9. Adding structured output to the agent

For a news agent, you may want structured output like:

{
  "selected_story": "...",
  "why_it_matters": "...",
  "sector": "AI infrastructure",
  "draft_url": "...",
  "confidence": 0.88
}

Define schema:

from pydantic import BaseModel, Field
from typing import List

class NewsAgentOutput(BaseModel):
    selected_story_title: str
    sector: str
    source_urls: List[str]
    why_it_matters: str
    draft_url: str
    confidence_score: float = Field(ge=0, le=1)

Create agent:

agent = create_agent(
    model="openai:gpt-4.1",
    tools=[search_news, create_sanity_draft],
    response_format=NewsAgentOutput,
    system_prompt="You are a technical AI news agent. Create drafts, never publish."
)

Invoke:

result = agent.invoke({
    "messages": [
        {"role": "user", "content": "Draft a post about the top AI startup news today."}
    ]
})

print(result["structured_response"])

10. Where LangGraph comes in

LangChain agents are great for fast building.

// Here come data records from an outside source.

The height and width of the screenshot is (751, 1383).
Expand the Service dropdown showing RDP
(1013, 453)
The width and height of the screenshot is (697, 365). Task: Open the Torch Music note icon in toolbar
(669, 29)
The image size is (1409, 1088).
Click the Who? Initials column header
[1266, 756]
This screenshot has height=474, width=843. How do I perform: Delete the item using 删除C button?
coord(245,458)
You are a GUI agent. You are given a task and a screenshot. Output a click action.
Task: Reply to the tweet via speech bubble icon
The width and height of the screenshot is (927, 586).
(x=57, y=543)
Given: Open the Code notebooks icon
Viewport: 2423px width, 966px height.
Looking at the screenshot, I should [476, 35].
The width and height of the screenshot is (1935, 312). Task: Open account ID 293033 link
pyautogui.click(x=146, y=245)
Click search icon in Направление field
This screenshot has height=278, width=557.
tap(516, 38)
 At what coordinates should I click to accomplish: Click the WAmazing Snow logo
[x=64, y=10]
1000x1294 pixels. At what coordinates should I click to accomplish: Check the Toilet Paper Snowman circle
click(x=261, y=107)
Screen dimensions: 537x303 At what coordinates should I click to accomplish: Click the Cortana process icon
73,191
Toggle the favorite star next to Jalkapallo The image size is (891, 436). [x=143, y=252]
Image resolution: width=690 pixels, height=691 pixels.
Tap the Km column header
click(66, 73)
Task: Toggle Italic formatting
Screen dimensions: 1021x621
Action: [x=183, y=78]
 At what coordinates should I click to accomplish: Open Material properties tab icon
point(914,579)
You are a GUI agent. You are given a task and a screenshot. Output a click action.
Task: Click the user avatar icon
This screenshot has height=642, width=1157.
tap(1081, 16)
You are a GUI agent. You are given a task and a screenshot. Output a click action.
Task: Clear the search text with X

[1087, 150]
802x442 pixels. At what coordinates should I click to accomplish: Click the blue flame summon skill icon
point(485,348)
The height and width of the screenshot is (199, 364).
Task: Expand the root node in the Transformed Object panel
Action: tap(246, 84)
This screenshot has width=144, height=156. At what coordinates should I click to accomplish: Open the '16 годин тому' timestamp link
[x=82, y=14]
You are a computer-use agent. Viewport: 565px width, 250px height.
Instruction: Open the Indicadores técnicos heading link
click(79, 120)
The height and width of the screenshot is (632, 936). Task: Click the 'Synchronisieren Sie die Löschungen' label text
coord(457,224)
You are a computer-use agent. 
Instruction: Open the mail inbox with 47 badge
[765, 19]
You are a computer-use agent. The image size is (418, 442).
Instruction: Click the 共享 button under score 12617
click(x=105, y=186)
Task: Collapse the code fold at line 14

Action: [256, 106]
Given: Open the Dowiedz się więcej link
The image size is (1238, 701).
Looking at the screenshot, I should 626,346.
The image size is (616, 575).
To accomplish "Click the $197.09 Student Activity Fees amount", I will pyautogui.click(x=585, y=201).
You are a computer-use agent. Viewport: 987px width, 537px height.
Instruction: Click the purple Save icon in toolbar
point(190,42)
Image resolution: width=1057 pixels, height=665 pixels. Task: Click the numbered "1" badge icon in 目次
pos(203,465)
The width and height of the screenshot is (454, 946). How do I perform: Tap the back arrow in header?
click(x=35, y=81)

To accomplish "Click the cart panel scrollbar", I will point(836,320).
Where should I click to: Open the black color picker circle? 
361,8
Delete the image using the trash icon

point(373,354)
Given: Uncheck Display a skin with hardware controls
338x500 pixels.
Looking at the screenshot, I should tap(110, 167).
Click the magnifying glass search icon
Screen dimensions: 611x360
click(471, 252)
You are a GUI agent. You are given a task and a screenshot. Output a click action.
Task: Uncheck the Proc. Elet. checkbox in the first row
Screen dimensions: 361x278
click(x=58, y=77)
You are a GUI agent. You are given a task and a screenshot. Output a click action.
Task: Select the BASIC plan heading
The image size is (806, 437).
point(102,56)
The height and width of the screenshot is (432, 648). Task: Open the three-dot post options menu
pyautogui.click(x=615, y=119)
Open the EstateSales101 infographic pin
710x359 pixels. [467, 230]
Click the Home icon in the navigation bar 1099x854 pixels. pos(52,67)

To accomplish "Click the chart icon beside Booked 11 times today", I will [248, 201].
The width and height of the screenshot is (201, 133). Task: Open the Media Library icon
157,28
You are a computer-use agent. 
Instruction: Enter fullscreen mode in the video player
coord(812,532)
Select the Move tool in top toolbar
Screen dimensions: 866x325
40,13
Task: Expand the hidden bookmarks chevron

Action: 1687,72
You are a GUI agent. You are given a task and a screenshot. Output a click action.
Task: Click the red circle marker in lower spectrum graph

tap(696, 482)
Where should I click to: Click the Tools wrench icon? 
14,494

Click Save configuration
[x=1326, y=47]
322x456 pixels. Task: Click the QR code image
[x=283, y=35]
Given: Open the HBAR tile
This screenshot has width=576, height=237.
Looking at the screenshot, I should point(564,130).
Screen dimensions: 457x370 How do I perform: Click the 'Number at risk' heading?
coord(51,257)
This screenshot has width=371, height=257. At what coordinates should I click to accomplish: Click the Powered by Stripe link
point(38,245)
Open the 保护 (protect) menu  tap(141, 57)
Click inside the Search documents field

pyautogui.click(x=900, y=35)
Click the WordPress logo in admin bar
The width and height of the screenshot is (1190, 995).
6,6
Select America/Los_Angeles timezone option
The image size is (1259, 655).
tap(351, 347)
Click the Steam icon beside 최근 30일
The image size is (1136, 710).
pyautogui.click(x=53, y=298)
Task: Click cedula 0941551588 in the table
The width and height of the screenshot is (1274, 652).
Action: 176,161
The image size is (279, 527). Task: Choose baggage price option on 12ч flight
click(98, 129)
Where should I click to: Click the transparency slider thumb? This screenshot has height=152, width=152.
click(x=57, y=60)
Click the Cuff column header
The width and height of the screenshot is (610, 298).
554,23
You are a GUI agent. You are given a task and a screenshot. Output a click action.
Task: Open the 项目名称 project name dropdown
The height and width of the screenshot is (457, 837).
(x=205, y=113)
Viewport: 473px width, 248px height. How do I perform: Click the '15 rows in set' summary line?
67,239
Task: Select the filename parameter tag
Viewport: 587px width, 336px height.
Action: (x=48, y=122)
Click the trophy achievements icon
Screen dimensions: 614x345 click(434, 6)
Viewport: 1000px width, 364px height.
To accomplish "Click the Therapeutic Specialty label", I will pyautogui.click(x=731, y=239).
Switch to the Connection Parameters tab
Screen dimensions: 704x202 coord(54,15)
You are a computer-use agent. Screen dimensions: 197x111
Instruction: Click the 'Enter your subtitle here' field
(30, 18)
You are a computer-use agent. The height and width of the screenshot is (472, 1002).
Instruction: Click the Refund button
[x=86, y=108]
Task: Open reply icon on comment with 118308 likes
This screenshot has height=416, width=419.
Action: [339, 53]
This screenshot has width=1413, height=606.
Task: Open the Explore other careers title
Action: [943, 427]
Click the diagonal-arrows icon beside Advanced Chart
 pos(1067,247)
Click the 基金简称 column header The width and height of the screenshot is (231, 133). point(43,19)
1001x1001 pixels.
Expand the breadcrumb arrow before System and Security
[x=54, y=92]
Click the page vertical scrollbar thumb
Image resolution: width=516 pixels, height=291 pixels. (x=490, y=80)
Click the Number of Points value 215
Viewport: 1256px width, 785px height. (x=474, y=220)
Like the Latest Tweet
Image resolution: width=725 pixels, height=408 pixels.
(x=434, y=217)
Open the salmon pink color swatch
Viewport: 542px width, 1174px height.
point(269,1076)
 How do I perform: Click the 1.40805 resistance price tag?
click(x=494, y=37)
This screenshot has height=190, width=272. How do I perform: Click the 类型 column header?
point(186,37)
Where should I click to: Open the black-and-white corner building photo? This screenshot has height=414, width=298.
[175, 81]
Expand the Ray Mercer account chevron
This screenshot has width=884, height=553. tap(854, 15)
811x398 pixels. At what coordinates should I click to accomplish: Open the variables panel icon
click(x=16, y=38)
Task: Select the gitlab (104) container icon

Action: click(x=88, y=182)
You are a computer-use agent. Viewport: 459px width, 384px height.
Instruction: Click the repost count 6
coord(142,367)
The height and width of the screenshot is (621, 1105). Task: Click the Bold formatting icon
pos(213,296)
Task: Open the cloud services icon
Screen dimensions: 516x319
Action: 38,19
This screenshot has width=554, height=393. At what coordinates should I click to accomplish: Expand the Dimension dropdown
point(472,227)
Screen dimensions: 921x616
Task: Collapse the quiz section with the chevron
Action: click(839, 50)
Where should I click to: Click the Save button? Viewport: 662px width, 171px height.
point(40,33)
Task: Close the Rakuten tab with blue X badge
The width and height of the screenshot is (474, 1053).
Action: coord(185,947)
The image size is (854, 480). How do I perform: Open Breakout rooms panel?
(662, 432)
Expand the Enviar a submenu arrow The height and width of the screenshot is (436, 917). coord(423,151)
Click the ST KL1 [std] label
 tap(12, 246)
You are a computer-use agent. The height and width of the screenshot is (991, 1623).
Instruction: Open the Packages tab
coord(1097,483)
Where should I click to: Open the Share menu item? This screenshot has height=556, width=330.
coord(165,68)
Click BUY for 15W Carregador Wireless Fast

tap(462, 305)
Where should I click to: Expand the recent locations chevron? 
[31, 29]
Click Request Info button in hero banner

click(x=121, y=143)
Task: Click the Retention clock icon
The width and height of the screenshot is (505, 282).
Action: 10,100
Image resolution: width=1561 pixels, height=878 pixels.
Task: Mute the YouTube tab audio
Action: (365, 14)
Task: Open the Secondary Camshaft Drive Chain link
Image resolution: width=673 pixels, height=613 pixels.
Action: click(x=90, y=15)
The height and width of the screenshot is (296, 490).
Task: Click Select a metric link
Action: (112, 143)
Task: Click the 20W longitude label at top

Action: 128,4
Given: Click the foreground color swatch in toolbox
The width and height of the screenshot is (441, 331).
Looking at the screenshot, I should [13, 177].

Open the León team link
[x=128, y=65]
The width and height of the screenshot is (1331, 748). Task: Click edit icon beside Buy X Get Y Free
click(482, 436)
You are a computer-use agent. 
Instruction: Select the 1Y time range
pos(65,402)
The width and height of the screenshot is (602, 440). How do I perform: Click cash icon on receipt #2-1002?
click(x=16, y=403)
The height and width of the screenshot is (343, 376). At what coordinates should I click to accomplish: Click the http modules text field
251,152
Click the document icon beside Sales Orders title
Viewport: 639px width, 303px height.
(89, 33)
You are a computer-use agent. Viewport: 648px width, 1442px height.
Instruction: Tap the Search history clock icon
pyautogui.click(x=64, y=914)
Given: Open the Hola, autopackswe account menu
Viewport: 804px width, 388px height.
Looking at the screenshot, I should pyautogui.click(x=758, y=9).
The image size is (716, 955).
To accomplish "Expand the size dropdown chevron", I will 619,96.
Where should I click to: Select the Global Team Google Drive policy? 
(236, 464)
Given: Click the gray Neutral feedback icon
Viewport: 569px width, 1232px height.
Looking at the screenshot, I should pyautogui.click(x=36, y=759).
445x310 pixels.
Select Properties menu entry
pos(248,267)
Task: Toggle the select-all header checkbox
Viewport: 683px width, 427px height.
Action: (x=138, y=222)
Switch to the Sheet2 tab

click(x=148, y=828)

But sometimes you need more control.

For example, this is too important to leave to a loose agent loop:

Search news
→ rank story
→ draft article
→ fact-check
→ ask human approval
→ create CMS draft
→ wait for approval
→ publish

That should be a graph.

Instead of:

"Agent, figure it out."

You write:

Do step 1.
Then step 2.
If confidence < 0.7, go to human review.
If approved, continue.
If rejected, revise.

Visual graph:

        ┌──────────────┐
        │ User request │
        └──────┬───────┘
               ▼
        ┌──────────────┐
        │ Classify task │
        └──────┬───────┘
               ▼
        ┌──────────────┐
        │ Search news   │
        └──────┬───────┘
               ▼
        ┌──────────────┐
        │ Rank stories  │
        └──────┬───────┘
               ▼
        ┌──────────────┐
        │ Draft article │
        └──────┬───────┘
               ▼
        ┌──────────────┐
        │ Validate      │
        └──────┬───────┘
       ┌───────┴────────┐
       ▼                ▼
┌─────────────┐   ┌──────────────┐
│ Human review │   │ Create draft │
└──────┬──────┘   └──────┬───────┘
       ▼                 ▼
┌─────────────┐   ┌──────────────┐
│ Revise      │   │ Return link  │
└─────────────┘   └──────────────┘

11. Agent vs graph: when to use which

Use a LangChain agent when:

The task is flexible.
The model can decide which tool to use.
The cost of mistakes is low to medium.
You want to build quickly.

Use LangGraph when:

The workflow has fixed steps.
You need approvals.
You need retries.
You need state.
You need auditability.
The agent may run for a long time.
The action can affect real systems.

| Need | LangChain Agent | LangGraph |
|---|---:|---:|
| Quick prototype | Strong | Medium |
| Tool calling | Strong | Strong |
| Fixed workflow | Medium | Strong |
| Stateful execution | Medium | Strong |
| Human approval | Good | Strong |
| Long-running process | Medium | Strong |
| Production control | Good | Strong |
| Simple chatbot | Fine | Overkill |

12. RAG with LangChain

RAG means Retrieval-Augmented Generation.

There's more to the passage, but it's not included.